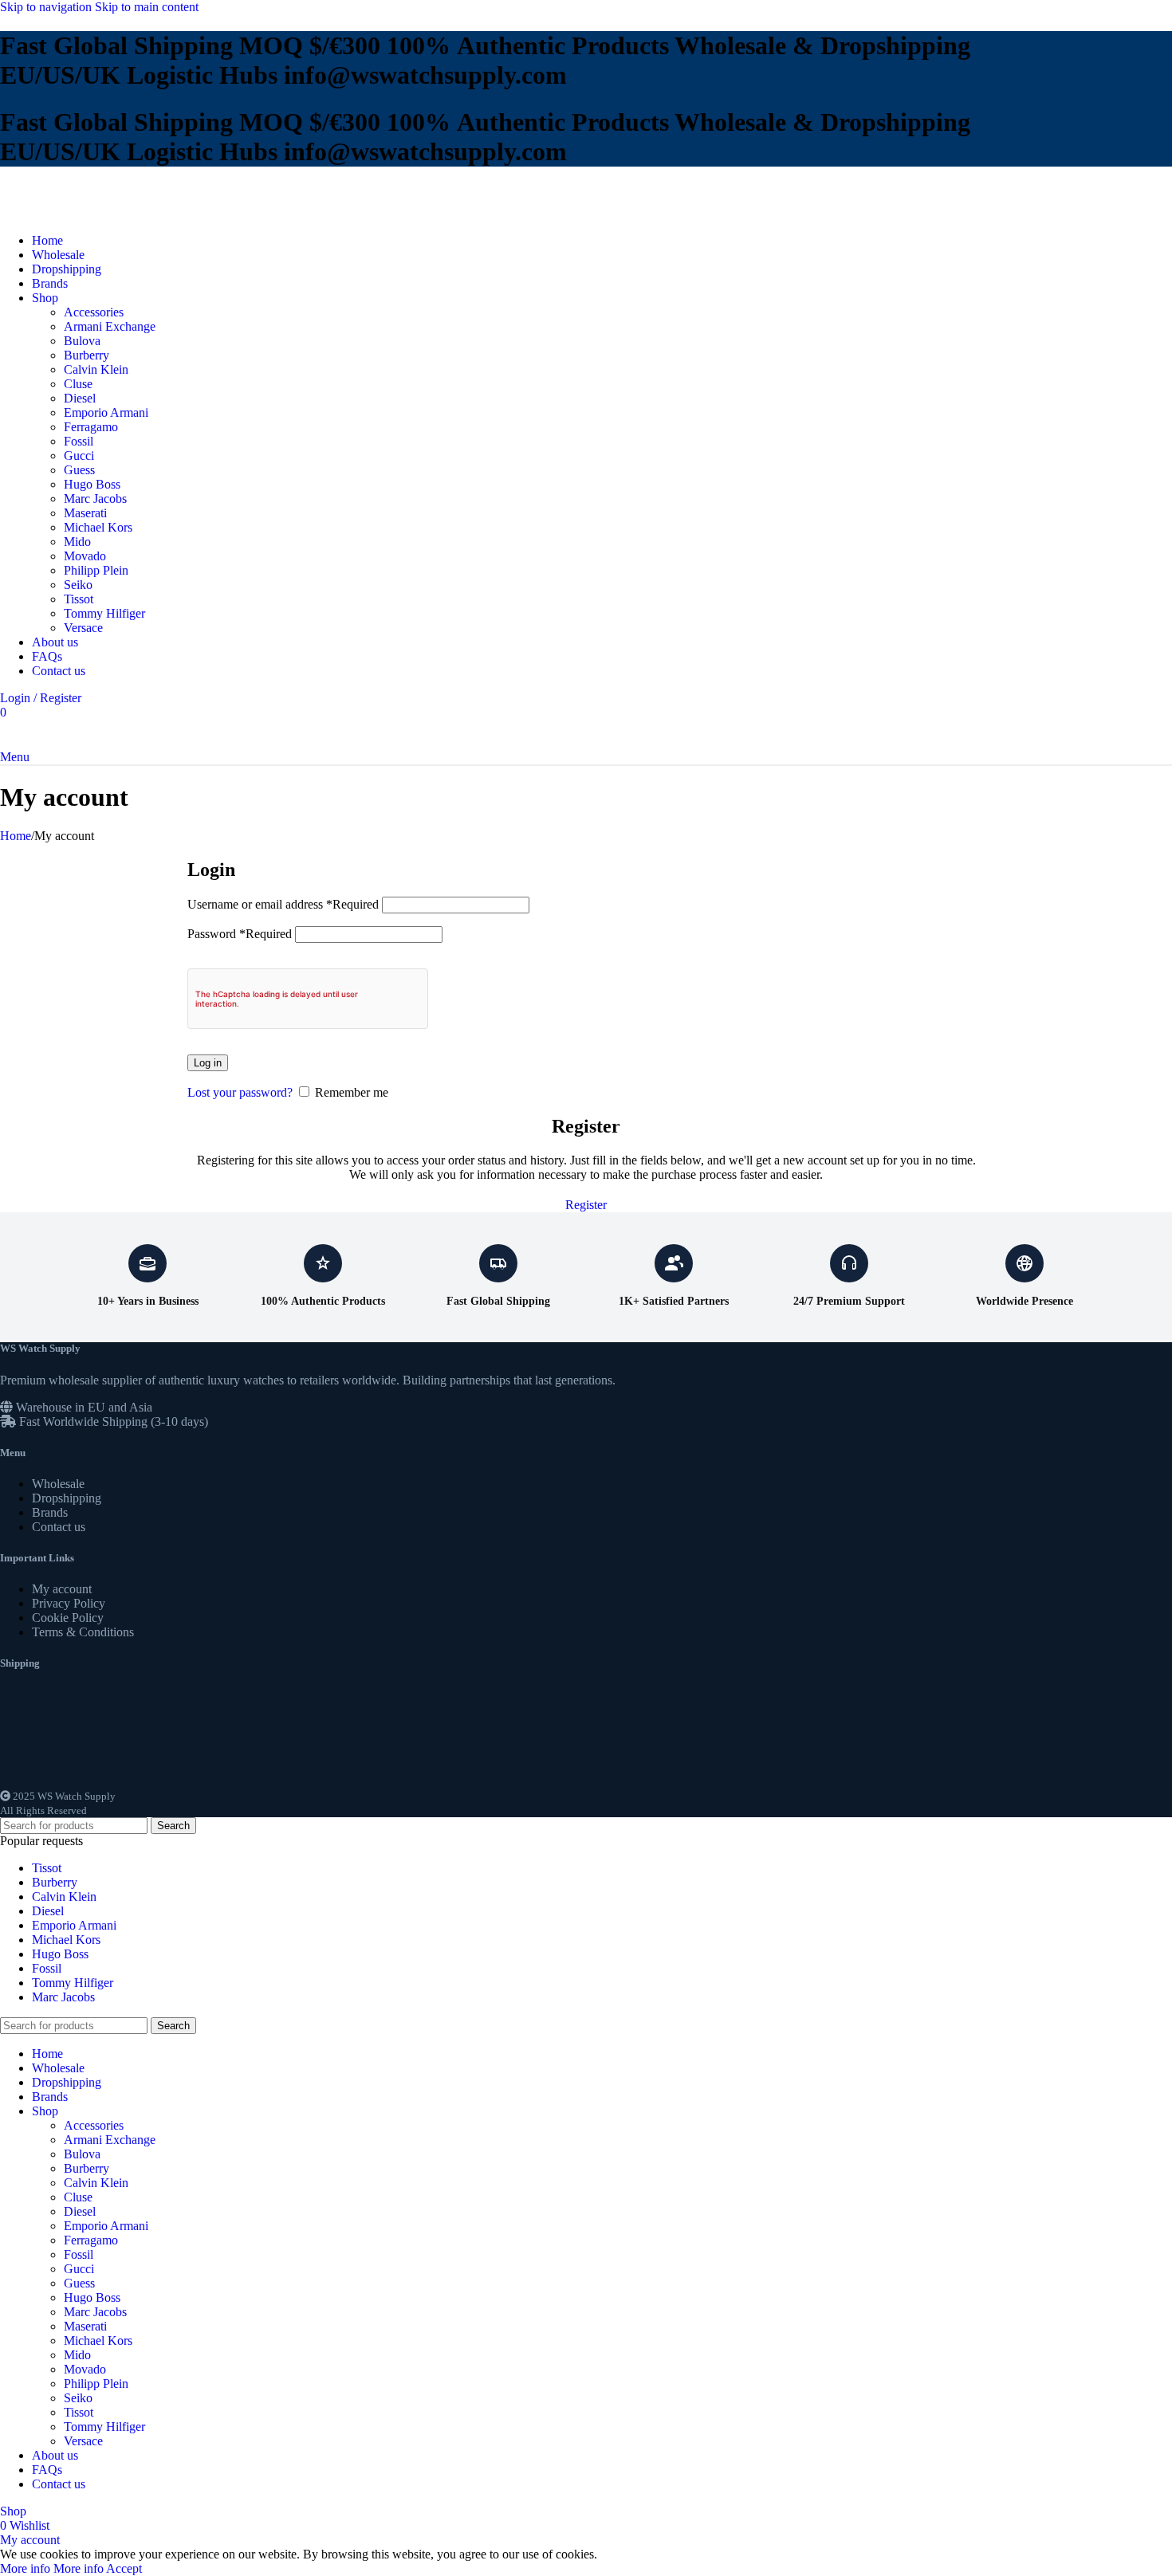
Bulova (82, 341)
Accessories (94, 312)
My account (62, 1589)
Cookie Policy (68, 1617)
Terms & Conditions (83, 1632)
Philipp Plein (96, 570)
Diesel (80, 398)
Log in (208, 1063)
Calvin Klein (96, 369)
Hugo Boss (92, 484)
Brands (50, 1512)
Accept (124, 2568)
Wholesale (58, 1483)
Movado (85, 556)
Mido (77, 541)
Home (15, 835)
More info (52, 2568)
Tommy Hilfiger (104, 613)
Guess (79, 470)
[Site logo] (52, 213)
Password (239, 933)
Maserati (85, 513)
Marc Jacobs (95, 498)
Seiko (78, 584)
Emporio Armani (106, 412)
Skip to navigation (47, 7)
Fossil (78, 441)
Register (586, 1204)
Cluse (78, 384)
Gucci (79, 455)
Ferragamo (91, 427)
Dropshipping (66, 1498)
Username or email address (283, 904)
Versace (83, 627)
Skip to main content (147, 7)
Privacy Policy (68, 1603)
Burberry (86, 355)
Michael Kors (98, 527)
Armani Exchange (109, 326)
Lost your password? (240, 1092)
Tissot (78, 599)
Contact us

* Problem requirements
Leave out the pictures and set down all of the data exactly.

* Solution for this exercise
Bulova (82, 341)
Accessories (94, 312)
My account (62, 1589)
Cookie Policy (68, 1617)
Terms & Conditions (83, 1632)
Philipp Plein (96, 570)
Diesel (80, 398)
Log in (208, 1063)
Calvin Klein (96, 369)
Hugo Boss (92, 484)
Brands (50, 1512)
Accept (124, 2568)
Wholesale (58, 1483)
Movado (85, 556)
Mido (77, 541)
Home (15, 835)
More info (52, 2568)
Tommy Hilfiger (104, 613)
Guess (79, 470)
[Site logo] (52, 213)
Password (239, 933)
Maserati (85, 513)
Marc Jacobs (95, 498)
Seiko (78, 584)
Emporio Armani (106, 412)
Skip to navigation (47, 7)
Fossil (78, 441)
Register (586, 1204)
Cluse (78, 384)
Gucci (79, 455)
Ferragamo (91, 427)
Dropshipping (66, 1498)
Username or email address (283, 904)
Versace (83, 627)
Skip to main content (147, 7)
Privacy Policy (68, 1603)
Burberry (86, 355)
Michael Kors (98, 527)
Armani Exchange (109, 326)
Lost your password? (240, 1092)
Tissot (78, 599)
Contact us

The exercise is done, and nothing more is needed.